There is particular power in his story entitled “Evening in the Two Worlds.” An older gentleman is learning for the first time that he has widespread cancer. Dr. Watts does not pre-plan the speech with which he will break the bad news. He depends on his relationship with the man to guide the encounter. He writes: My words will not form until they are spoken, reading the twitch of his face, the subtle motions of head and trunk, the silent conversation that will tell me how to deliver the news.
I am as good at this as anyone, and as bad. This conversation, like a blossoming, moved so slowly as to be imperceptible. Yet when remembered, remembered as lightning speed.
After he finishes the discussion, he reflects on the power of his words and the need to maintain hope: The moment will tolerate only truth, but that truth has to contain promise. It’s about words, words and the weight they carry.
Dr. Watts’ example rings true with those of us who have the privilege of trying to use mere words to clearly, respectfully and compassionately tell a fellow human being that he or she has cancer.

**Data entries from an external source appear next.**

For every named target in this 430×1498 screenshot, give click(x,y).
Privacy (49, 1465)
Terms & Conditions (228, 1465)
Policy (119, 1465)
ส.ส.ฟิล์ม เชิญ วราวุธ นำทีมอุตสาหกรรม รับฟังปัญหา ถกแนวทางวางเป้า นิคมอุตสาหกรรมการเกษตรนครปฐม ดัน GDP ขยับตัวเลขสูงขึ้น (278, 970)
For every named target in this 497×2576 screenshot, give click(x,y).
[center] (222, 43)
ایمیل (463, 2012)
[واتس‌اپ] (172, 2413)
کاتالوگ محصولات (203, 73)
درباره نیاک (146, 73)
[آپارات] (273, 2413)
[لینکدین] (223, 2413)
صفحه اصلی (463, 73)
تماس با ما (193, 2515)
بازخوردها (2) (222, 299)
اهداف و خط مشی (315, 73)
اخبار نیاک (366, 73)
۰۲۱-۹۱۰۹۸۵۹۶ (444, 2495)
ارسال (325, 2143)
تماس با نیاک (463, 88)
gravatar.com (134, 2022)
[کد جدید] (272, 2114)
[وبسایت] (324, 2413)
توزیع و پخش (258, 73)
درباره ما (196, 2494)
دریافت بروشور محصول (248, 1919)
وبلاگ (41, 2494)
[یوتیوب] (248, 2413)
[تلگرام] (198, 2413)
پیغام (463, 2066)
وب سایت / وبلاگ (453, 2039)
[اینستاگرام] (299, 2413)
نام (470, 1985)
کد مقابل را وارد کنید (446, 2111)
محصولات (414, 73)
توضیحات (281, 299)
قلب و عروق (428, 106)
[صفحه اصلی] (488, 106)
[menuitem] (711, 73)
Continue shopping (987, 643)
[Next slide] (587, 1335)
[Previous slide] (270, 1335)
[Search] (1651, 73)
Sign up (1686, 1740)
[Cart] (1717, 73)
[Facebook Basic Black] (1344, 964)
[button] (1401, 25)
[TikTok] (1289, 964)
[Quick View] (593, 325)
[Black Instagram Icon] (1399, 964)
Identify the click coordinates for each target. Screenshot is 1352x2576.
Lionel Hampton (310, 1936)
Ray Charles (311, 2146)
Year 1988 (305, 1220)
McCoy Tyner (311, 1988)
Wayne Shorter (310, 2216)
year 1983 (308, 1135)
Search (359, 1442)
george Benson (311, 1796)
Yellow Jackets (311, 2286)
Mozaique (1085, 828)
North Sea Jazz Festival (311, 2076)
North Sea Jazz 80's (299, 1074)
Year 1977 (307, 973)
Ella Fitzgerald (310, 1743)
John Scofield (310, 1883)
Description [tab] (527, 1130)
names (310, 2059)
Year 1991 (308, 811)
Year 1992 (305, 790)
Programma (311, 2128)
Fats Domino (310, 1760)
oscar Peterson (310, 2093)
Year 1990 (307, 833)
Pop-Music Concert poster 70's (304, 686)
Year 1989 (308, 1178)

The words we share can sting with their message and their power. Compassion and presence remain our overriding responsibility, and, at the final stages of disease might well be the best gift we can offer.
The following is feedback received for this blog:
We have always respected the power of words. Doctors must especially be aware of what and how they say things. Dr. Watts has proven to be sensitive to this need.